O governador de Mato Grosso, Mauro Mendes (União), voltou a criticar a ação penal movida pelo Supremo Tribunal Federal (STF) contra o ex-presidente Jair Bolsonaro (PL), que investiga uma suposta conspiração para golpe de Estado em 2022. Mesmo admitindo não conhecer os detalhes do processo, ele afirmou que “não houve tentativa de golpe” em 8 de janeiro de 2023.
“Eu não conheço o processo, não conheço os elementos dos autos. Mas como cidadão olhando distante, eu não vi golpe, eu não vi tanque na rua, eu não vi um tiro sendo dado, eu não vi nada disso acontecer. Eu via velhinhos, criança, chorando na porta de quartéis com a bandeira brasileira, cantando o hino nacional. Isso não é golpe, isso é manifestar”, declarou.

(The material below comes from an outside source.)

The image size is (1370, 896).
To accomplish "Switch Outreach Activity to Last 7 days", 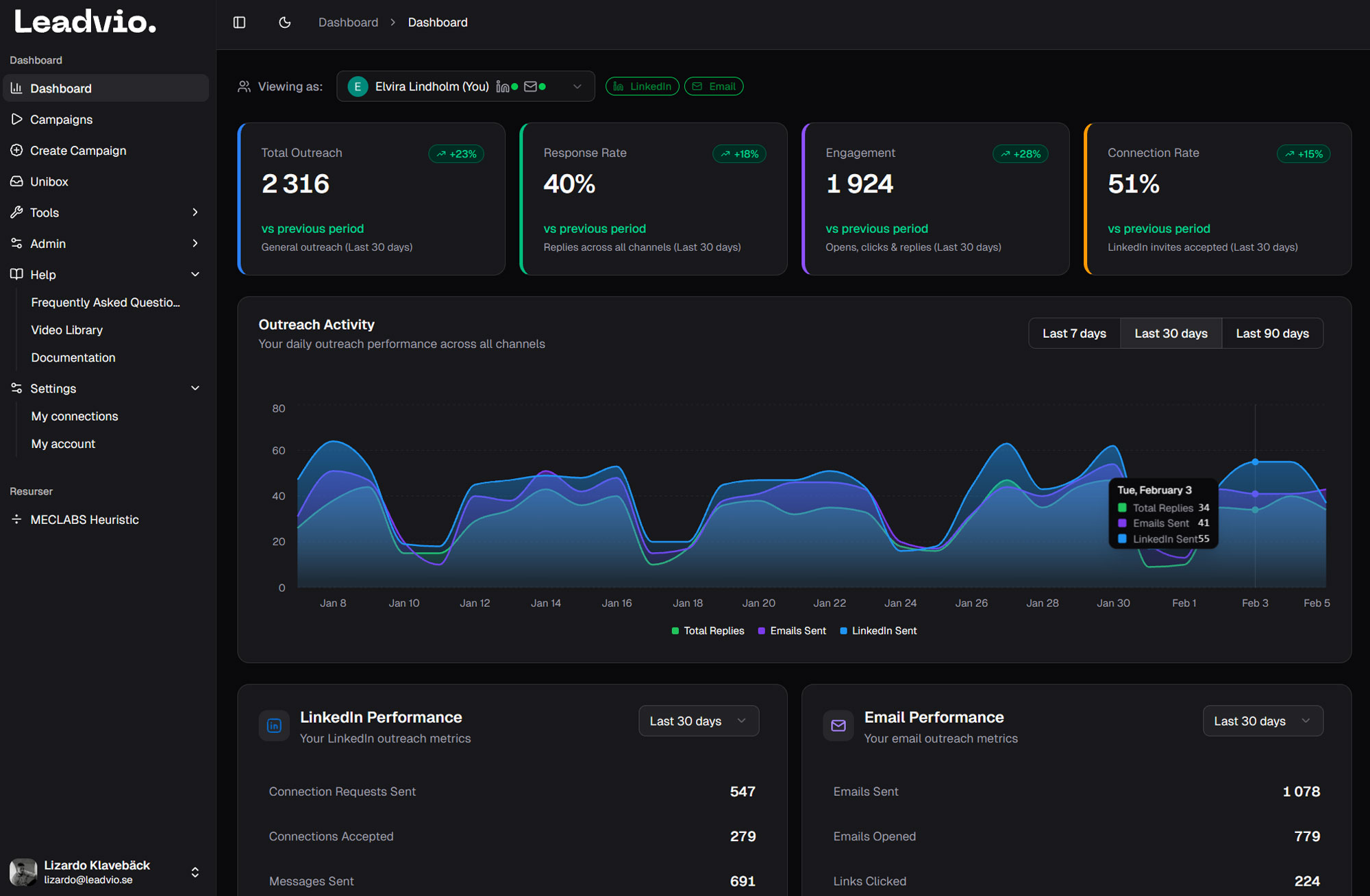I will click(1073, 333).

As falas do governador ocorreram no mesmo dia em que a Procuradoria-Geral da República (PGR), liderada por Paulo Gonet, apresentou suas alegações finais pedindo a condenação de Bolsonaro e mais sete réus no caso.
Críticas ao STF e menção ao MST
Mendes afirmou que condenou os atos de vandalismo em 8 de janeiro, mas questionou a rigidez das penas aplicadas pelo STF. Para justificar sua posição, comparou o caso às invasões de terras promovidas pelo Movimento dos Sem Terra (MST).

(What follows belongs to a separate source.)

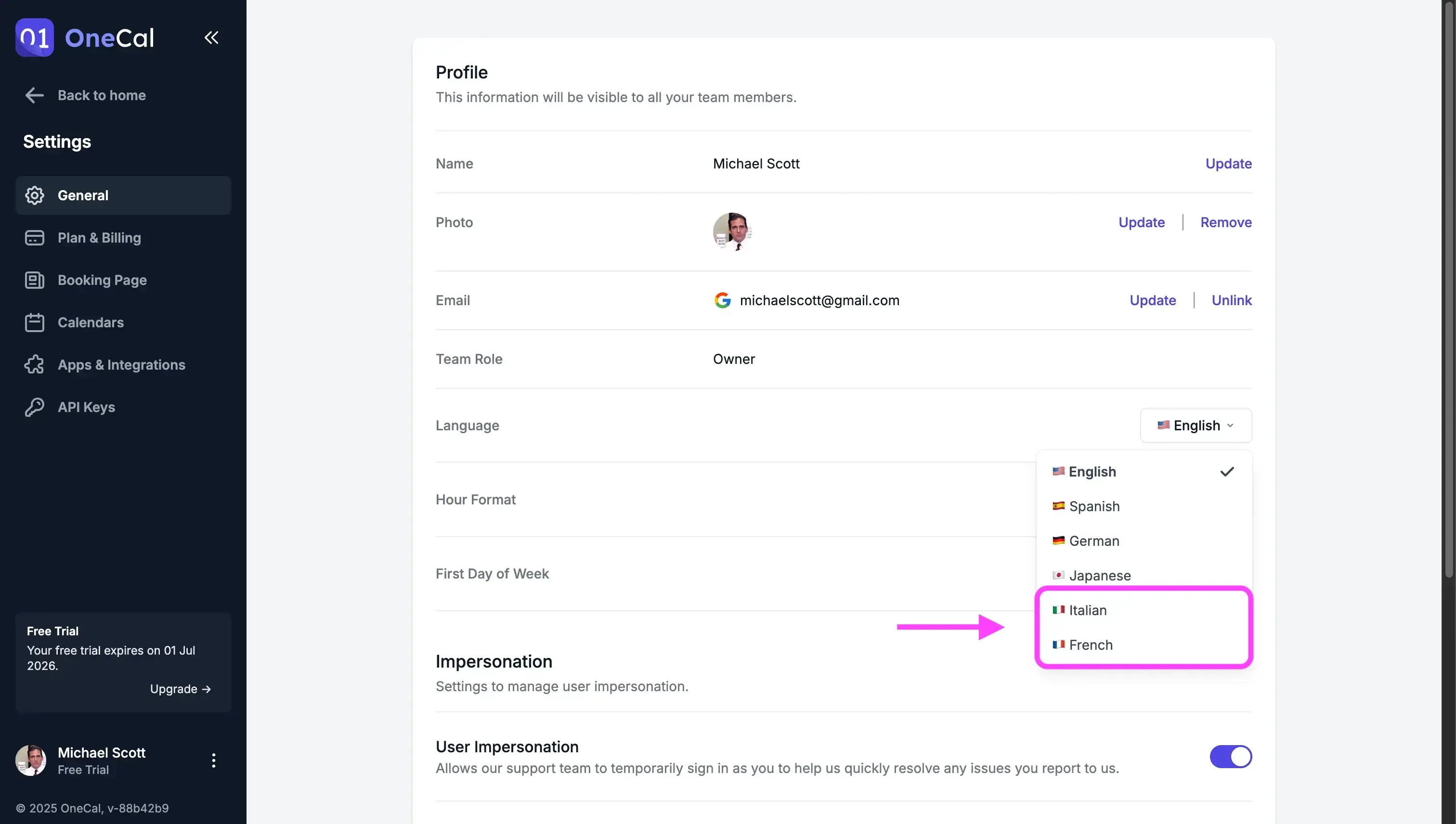The width and height of the screenshot is (1456, 824).
Task: Open Apps & Integrations
Action: click(x=34, y=364)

“Sou contra invasão, invadiram, erraram, depredaram, tem que ser responsabilizado, tem que ser criminalizado. Agora não para 15 anos de prisão. Tem gente que mata um cidadão, pega 6 anos, 8 anos de cadeia. O cara vai lá, pinta uma estátua, invade, vai pegar 15 anos. Tem alguém do MST preso aí nesse Brasil? Que invadiu quantas propriedades foram invadidas pelo MST? Invadiu o congresso?”, questionou.
E completou: “O congresso não é mais importante que o lar ou a fazenda, ou a chácara de ninguém. Então se invadiu, tem que estar preso também e não tá”.
O governador encerrou afirmando que, em sua visão, o Judiciário estaria adotando “dois pesos, duas medidas”.
“Eu respeito as autoridades, mas nesse momento eu vejo uma confusão, pelo menos a luz do que eu conheço acontecendo nesse país. Isso não é bom para o médio curto, médio de longo prazo da nação brasileira”, disse.
PGR pede condenação de Bolsonaro
Nas alegações finais, a PGR reforçou a tese de que Bolsonaro teria participado ativamente de uma tentativa de golpe. Se condenado por crimes como organização criminosa armada, tentativa de abolição violenta do Estado Democrático de Direito e dano qualificado, o ex-presidente pode enfrentar mais de 40 anos de prisão.